Recently, Nathan Jones tweeted a tip for bug bounty hunters, which resonated with me.

The point Nathan made also speaks to why I ended up building jswzl in the first place and the design decisions I made, which I’ve not publicly discussed in any detail. So, I figured, why not take this opportunity to share some of the core insights that form the foundation of jswzl? And while I’m here, why not discuss how I approach testing web applications?

Prologue

One of the key traits of my personality for as long as I can remember is an innate curiosity — specifically, I’ve always wanted to understand how things work. When I started my career, this made source code review a very rewarding experience for me as it allowed me to directly see how a system worked. This quickly became one of my favorite tasks since I could find vulnerabilities that would otherwise be time-consuming or challenging to find.

But I have also always loved building things. Reading and understanding code was a crucial part of the design when I started developing the original version of Adversary, a secure coding training platform later acquired by Secure Code Warrior.

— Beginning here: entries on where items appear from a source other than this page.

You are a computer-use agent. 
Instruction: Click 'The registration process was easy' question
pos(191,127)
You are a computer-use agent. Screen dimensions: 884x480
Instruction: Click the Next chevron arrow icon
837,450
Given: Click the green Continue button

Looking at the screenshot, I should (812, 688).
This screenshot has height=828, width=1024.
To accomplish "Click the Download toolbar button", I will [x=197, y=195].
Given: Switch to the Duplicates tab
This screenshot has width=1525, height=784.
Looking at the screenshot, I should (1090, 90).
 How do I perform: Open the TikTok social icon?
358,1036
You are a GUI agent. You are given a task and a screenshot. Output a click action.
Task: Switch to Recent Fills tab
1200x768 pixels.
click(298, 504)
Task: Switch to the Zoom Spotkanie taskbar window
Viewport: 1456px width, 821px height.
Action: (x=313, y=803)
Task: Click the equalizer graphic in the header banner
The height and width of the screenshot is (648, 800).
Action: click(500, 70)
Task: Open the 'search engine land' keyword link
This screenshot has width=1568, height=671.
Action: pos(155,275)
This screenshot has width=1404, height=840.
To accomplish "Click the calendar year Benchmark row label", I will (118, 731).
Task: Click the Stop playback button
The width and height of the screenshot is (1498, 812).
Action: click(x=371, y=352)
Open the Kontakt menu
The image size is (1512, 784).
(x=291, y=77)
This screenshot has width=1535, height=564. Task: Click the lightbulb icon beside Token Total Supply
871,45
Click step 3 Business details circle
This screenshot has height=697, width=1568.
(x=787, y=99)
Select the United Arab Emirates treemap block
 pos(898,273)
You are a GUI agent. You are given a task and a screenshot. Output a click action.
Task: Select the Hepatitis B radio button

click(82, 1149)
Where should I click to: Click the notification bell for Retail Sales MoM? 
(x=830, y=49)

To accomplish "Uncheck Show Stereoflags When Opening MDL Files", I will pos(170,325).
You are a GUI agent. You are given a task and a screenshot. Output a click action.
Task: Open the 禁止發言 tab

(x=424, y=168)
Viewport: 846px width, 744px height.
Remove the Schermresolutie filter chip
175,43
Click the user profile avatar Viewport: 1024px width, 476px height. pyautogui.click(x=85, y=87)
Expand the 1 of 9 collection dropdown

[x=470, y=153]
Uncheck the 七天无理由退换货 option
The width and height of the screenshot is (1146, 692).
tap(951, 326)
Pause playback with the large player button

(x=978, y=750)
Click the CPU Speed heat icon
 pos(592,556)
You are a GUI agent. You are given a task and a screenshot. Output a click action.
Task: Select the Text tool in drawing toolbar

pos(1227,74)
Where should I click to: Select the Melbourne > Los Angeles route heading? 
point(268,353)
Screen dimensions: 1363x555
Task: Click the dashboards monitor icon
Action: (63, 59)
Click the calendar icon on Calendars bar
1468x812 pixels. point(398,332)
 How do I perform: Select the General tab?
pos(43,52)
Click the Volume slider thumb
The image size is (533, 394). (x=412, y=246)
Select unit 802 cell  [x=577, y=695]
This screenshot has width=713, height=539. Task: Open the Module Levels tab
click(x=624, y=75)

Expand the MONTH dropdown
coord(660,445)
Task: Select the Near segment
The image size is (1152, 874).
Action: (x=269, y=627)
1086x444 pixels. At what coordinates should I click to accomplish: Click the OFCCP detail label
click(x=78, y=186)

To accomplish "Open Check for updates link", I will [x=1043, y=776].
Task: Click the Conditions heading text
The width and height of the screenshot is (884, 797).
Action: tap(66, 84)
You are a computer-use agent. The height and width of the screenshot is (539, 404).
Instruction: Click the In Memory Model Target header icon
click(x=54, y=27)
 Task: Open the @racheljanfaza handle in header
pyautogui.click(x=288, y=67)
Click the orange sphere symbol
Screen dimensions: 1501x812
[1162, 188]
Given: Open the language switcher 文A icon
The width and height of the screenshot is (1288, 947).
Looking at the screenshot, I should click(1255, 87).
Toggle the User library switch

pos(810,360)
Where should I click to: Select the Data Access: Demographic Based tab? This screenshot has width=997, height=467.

And in my spare time, I also built my own automation systems for bug bounties. This is, in fact, how jswzl began.

The origin of jswzl

Having built my bug bounty automation systems over some years, I took the approach of doing thin vertical slices of functionality based on the 80/20 principle, with a stable underlying platform to stitch all the data together into a normalized data structure. A big part of the system is building a “sitemap” based on data from different tools. For instance, when I screenshot a website, I will also capture all requests made and add those to the sitemap.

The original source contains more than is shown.